Furthermore, the systems and methods to provide bidder support in general MIMU auctions can be straightforwardly applied to special cases, e.g., batch-based MIMU auctions and hierarchical MIMU auctions. In a batch-based MIMU auction, the span of a permitted bid must be multiples of a given batch size. This cardinality constraint is particularly relevant in industrial procurement contexts, where there might be capacity constraints in manufacturing or transportation that restrict the cardinality of bids. Taking a batch-based MIMU-OR auction as an example, all of the computational infrastructure designed for general MIMU-OR auctions is readily applicable, with a few minor modifications.
In a hierarchical MIMU auction, permitted spans form a hierarchical structure (e.g., a tree structure). Hierarchical combinatorial auctions have straightforward practical relevance for auctioning spectrum licenses, where the permitted bundles may include individual licenses, regional licenses, and national licenses. All of the computational infrastructure designed for general MIMU-OR auctions are also readily applicable to hierarchical MIMU auctions.
The systems and methods disclosed herein for providing bidder support in general forward MIMU auctions can also be applied to the alternative combinatorial auction format known as the reverse auction, where multiple sellers compete with each other for the right to sell items to a buyer. Reverse auctions are commonly used in industrial procurements. A key distinction between the two auction formats is that, while buyers generally have to raise their bid values to win a forward auction, sellers have to lower their bid values to win a reverse auction.
Processor 602 includes one or more CPUs, microprocessors, and/or other suitable hardware devices for retrieval and execution of instructions and/or retrieval and processing of data stored in machine-readable storage medium 606. As will be described in more detail with reference to the following figures, processor 602 may fetch, decode, and execute instructions 608 to receive bids for a reverse multi-item multi-unit (MIMU) auction. Processor 602 may fetch, decode, and execute instructions 610 of to track the status of each sub-auction of the reverse MIMU auction, the status for each sub-auction comprising a cost of the respective sub-auction and a last winning bid of the respective sub-auction. Processor 602 may fetch, decode, and execute instructions 612 to determine bidder support information comprising winning levels, deadness levels, winning bids, and live bids based on the status of each sub-auction.
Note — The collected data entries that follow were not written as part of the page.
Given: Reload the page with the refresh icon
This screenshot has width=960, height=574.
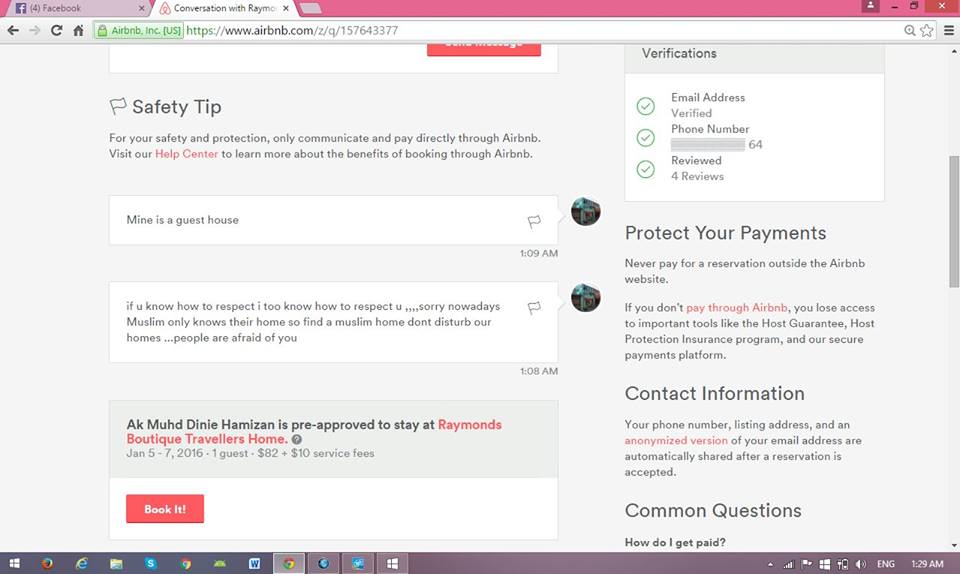Looking at the screenshot, I should (x=56, y=30).
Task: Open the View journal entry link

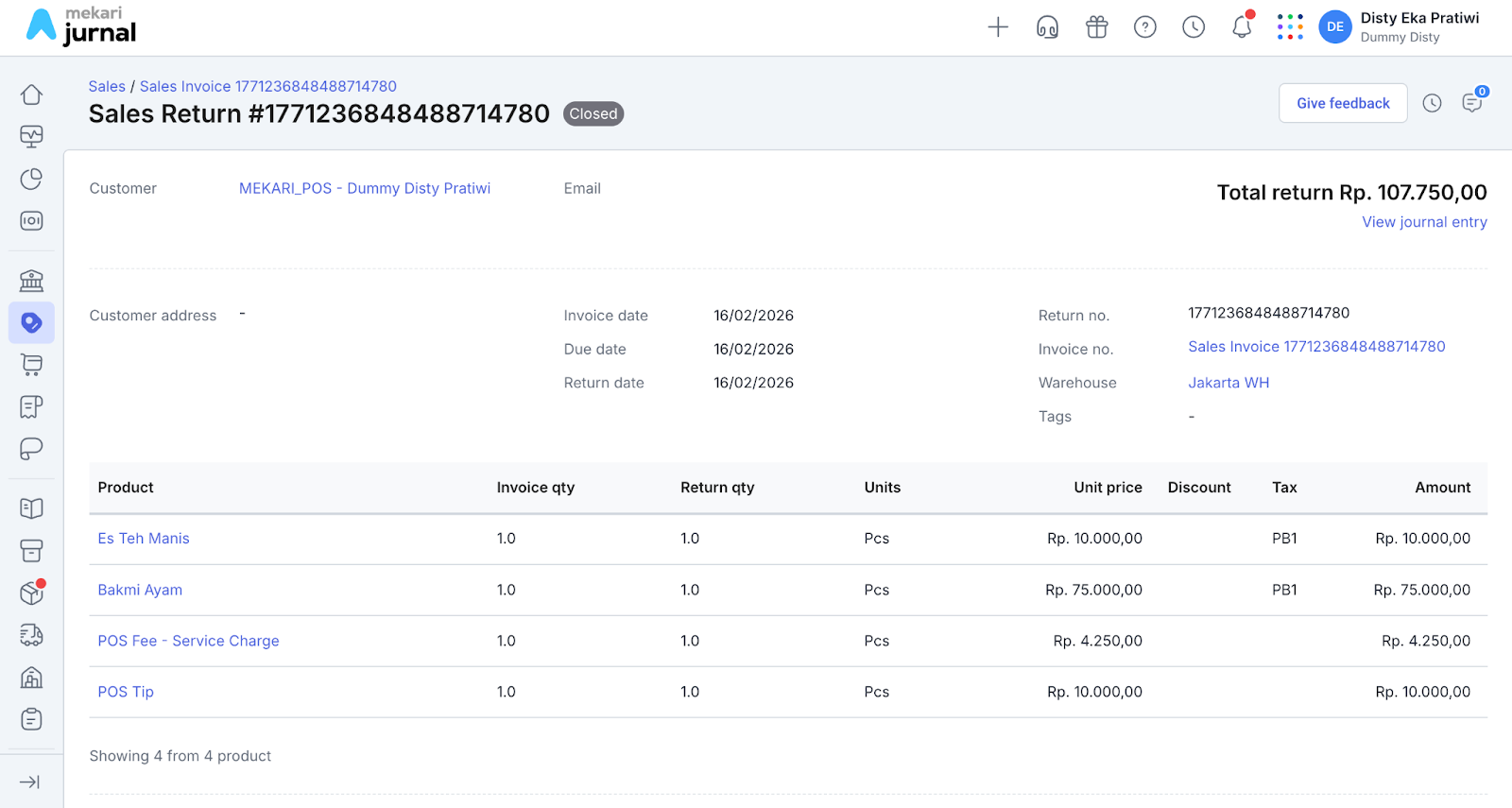Action: (x=1424, y=222)
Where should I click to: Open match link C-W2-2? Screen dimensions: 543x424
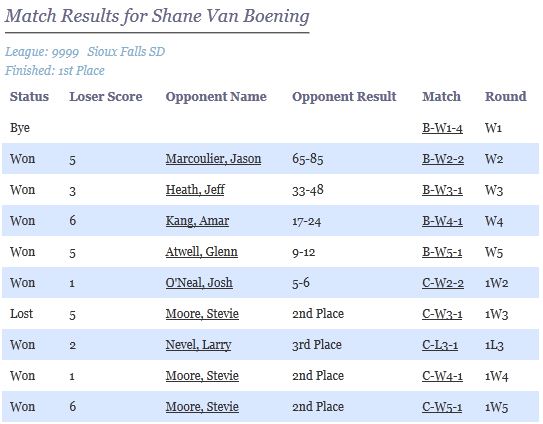pyautogui.click(x=443, y=283)
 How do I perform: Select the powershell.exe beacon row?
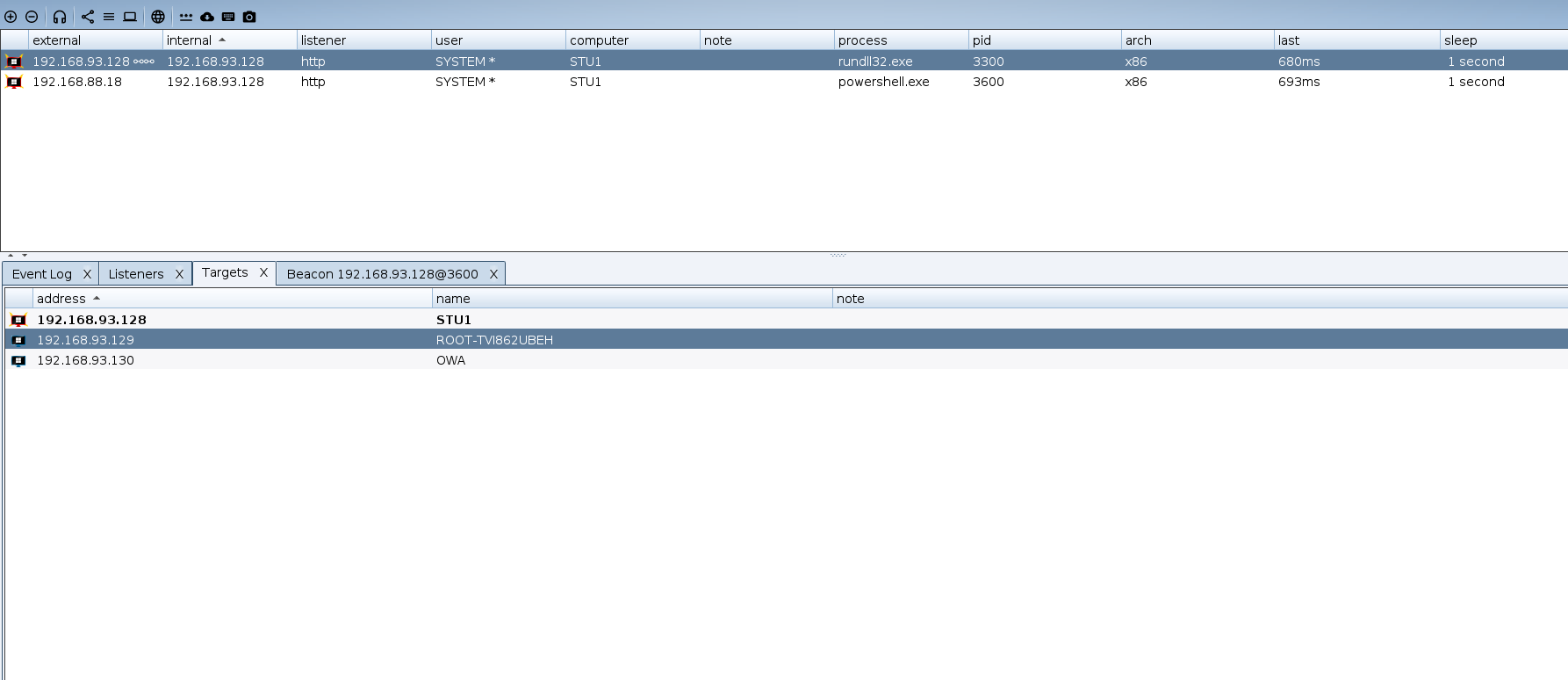(x=883, y=82)
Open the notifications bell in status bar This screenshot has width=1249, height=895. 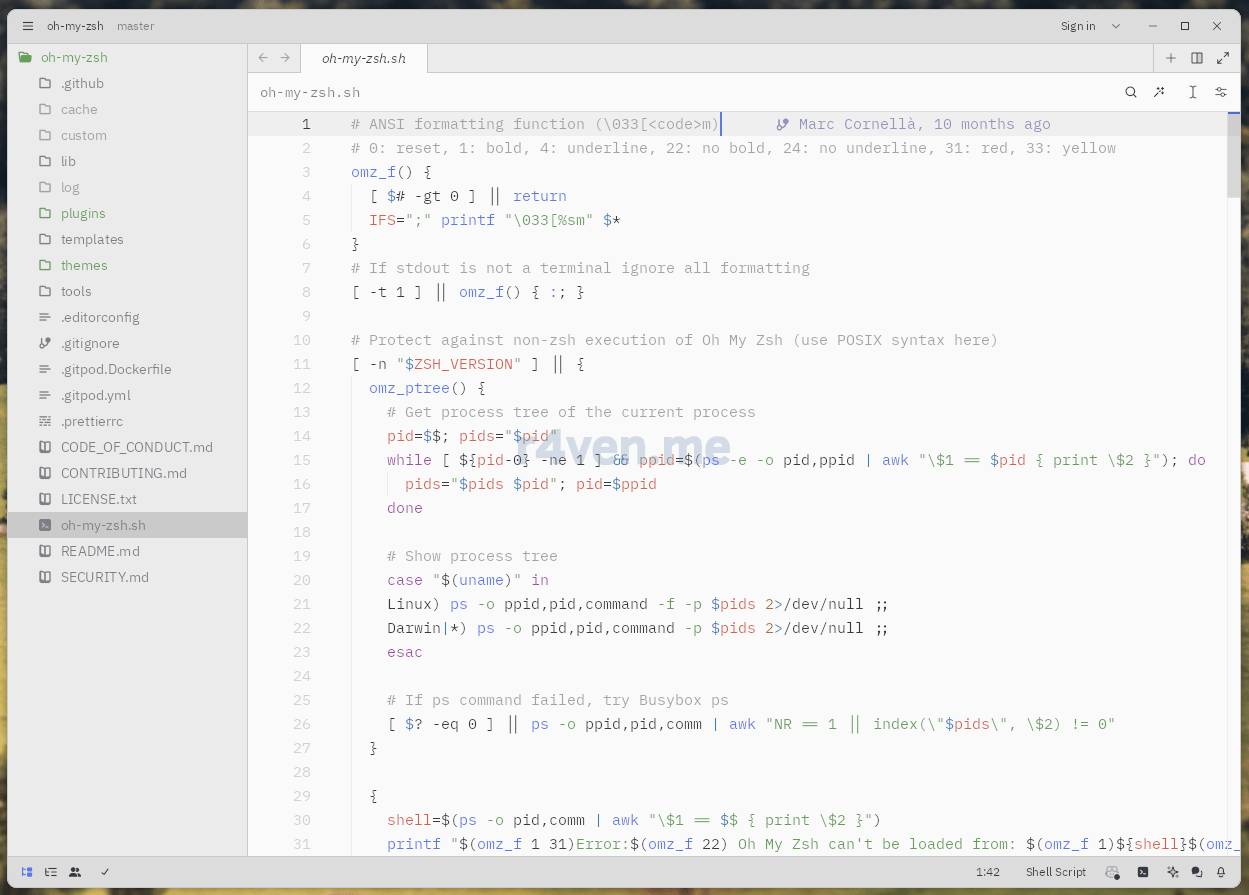[1221, 872]
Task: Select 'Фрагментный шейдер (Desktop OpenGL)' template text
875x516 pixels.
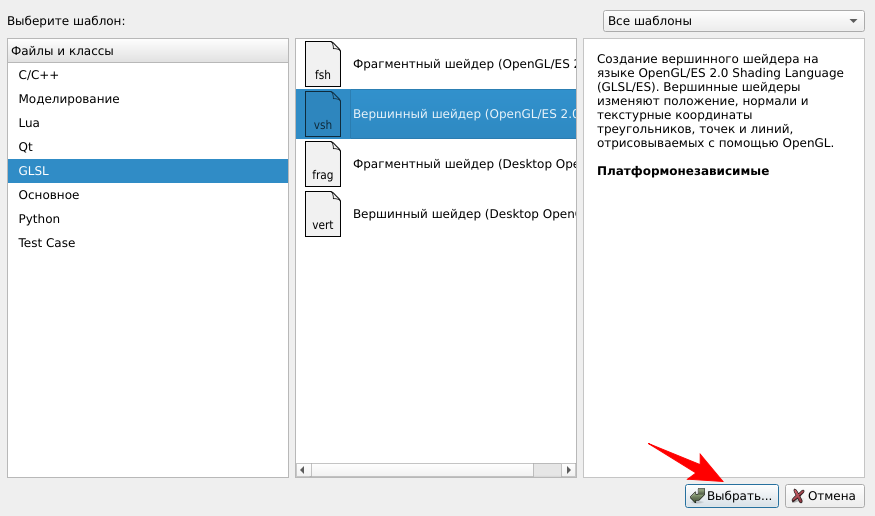Action: pyautogui.click(x=464, y=164)
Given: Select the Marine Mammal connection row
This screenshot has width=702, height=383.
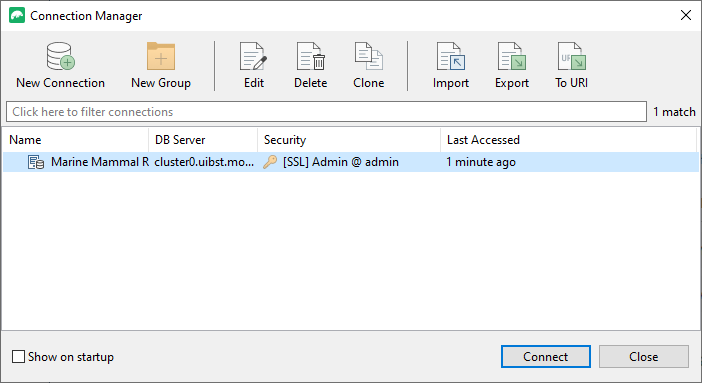Looking at the screenshot, I should (351, 162).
Processor 602 may execute further instructions to, for each bid received, update the cost and the last winning bid for each sub-auction corresponding to the received bid in response to the received bid being part of the winning bids for a given sub-auction. The update of the cost and the last winning bid facilitates allocative fairness of reverse MIMU auction outcomes. Processor 602 may execute further instructions to receive a wining level query for a particular span; and in response to the winning level query, return a value based on a cost of the entire reverse MIMU auction and a cost of a complementary sub-auction.
In one example, the MIMU auction may be a reverse MIMU-OR auction. In this case, each bid may include a bid span, a bid cost, and a time of bid placement. Each sub-auction may include a particular span from all spans of the reverse MIMU-OR auction. Processor 602 may execute further instructions to receive a deadness level query for a particular span; and in response to the deadness level query, determine based on all sub-auctions where the sub-auction span has a non-empty overlap with the particular span to find the maximum cost.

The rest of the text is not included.